C'mon fellas...really?
Alvin and the Chipmunks mimicked pop culture since the Beatles. Although the Single ladies shit was the last straw. (feels like nails dragging a chalkboard every-time I hear it.)
There have been Alvin and the Chumpmunks re-boots since the 60's. People that have grew up on the cartoons now take they're kids to go see the live action movies. Which is why it made so much paper this weekend.
To sit in a movie and bitch about how shitty it was is in a review later ( As if it was a big surprise it was.) or criticize a parent for taking they're kids to see it is borderline disturbing and unnecessary.

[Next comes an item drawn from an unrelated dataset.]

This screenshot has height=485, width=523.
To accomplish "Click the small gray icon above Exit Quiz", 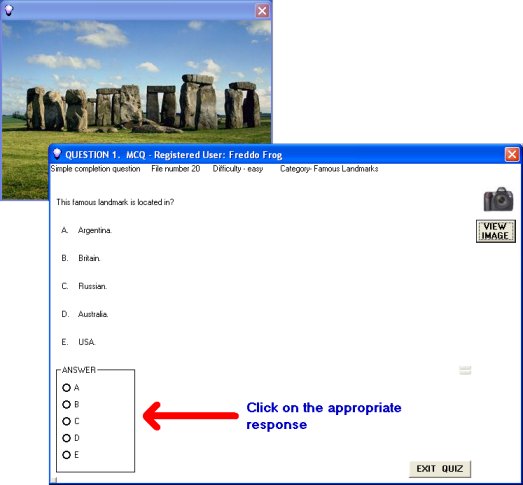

Shit, at least these people spent time with they're kids, They aren't many out here that are that lucky, I volunteered feeding the homeless this weekend.
... Wow -
Dec 28, 2009 2:11:44 AM CST
Chipettes singing "All the Single Ladies" in this film....
by gibsonusa returns
How is that any different than them singing "Girls Just Wanna Have Fun" in the 80s?
http://tinyurl.com/cyzyka
They are simply singing the songs of the time. I heard (not sure, havent seen the movie) that they sing a song by Pink in this movie too.

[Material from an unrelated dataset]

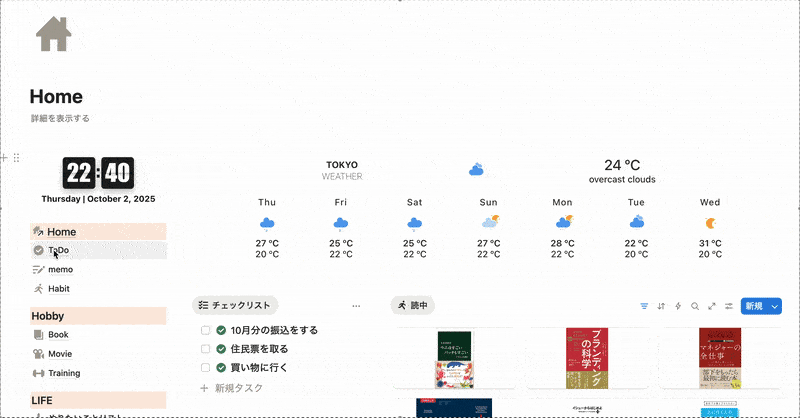Toggle the 買い物に行く checkbox
Viewport: 800px width, 418px height.
[205, 368]
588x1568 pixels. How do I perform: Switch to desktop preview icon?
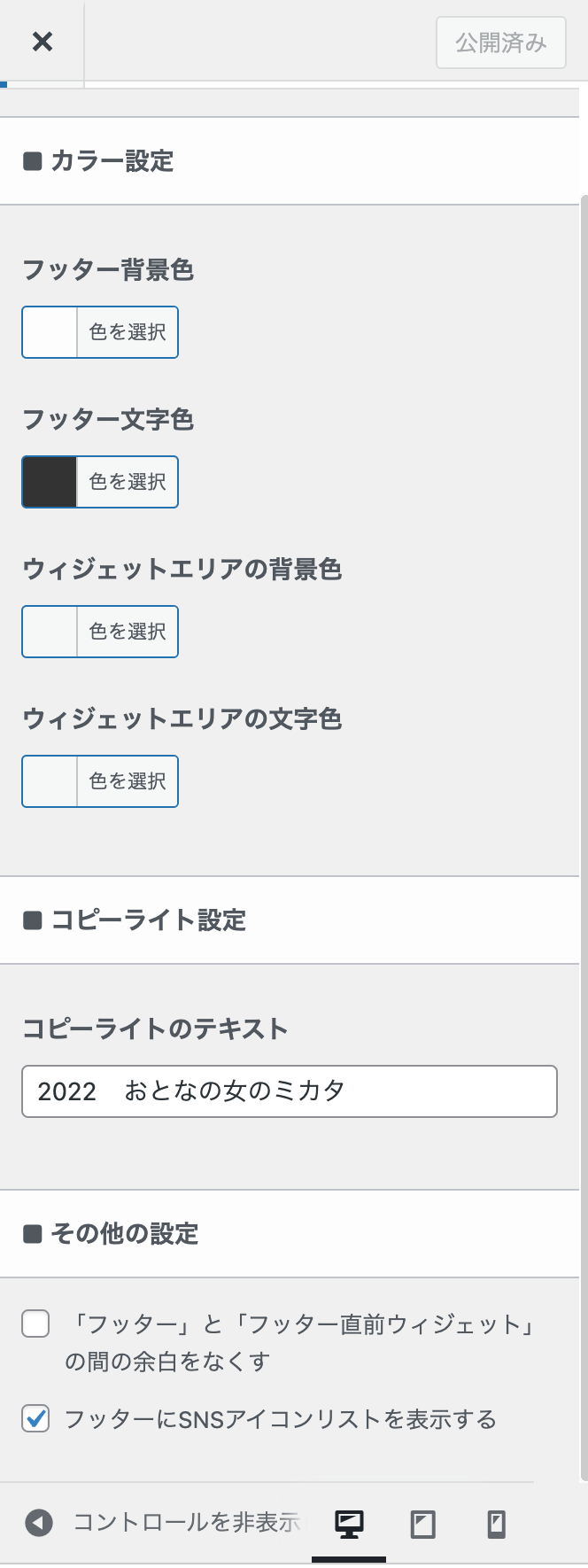pos(349,1524)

This movie is harmless. And I hope people arent actually trying to establish a correlation between watching Alvin and the Chipmunks and a child's future intellectual capacity. C'mon! -
Dec 28, 2009 7:27:14 AM CST
Why do we have this discussion about every lame kids film?
by impossibledreamers
Its all about the benjamins baby. Kids movies, horror flicks, sequels, reboots, film versions of old TV shows...

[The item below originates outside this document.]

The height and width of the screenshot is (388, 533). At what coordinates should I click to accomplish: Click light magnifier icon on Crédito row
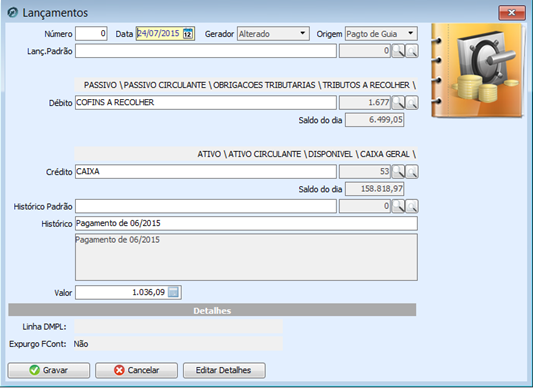[x=412, y=172]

They are easy and Hollywood likes easy. No suit wants to risk umpteen millions on something they don't think will make a fast buck.
I've met numerous producers over the years that are happy to make the same schlock over and over to eek out their meager profit than piss it all away on a shot at making something worth seeing.
Old news.
Why does anyone associated with this site bother seeing, let alone post a review of a movie WE ALL KNOW will be terrible. If this crudball (and I know it is, because I took my kids to see it - when I wanted to see Sherlock Holmes myself) was great then WRITE A REVIEW.
It's always been about the bottom line. But, its an easy answer - people need to stop seeing films they KNOW are bad and then still complain. Vote with your wallet and don't give these drek piles any publicity. -
My kids got a movie gift card for Christmas. They're begging to see this. The original was great. This one seems like Theodore's turd that Alvin ate in the first one. Help.....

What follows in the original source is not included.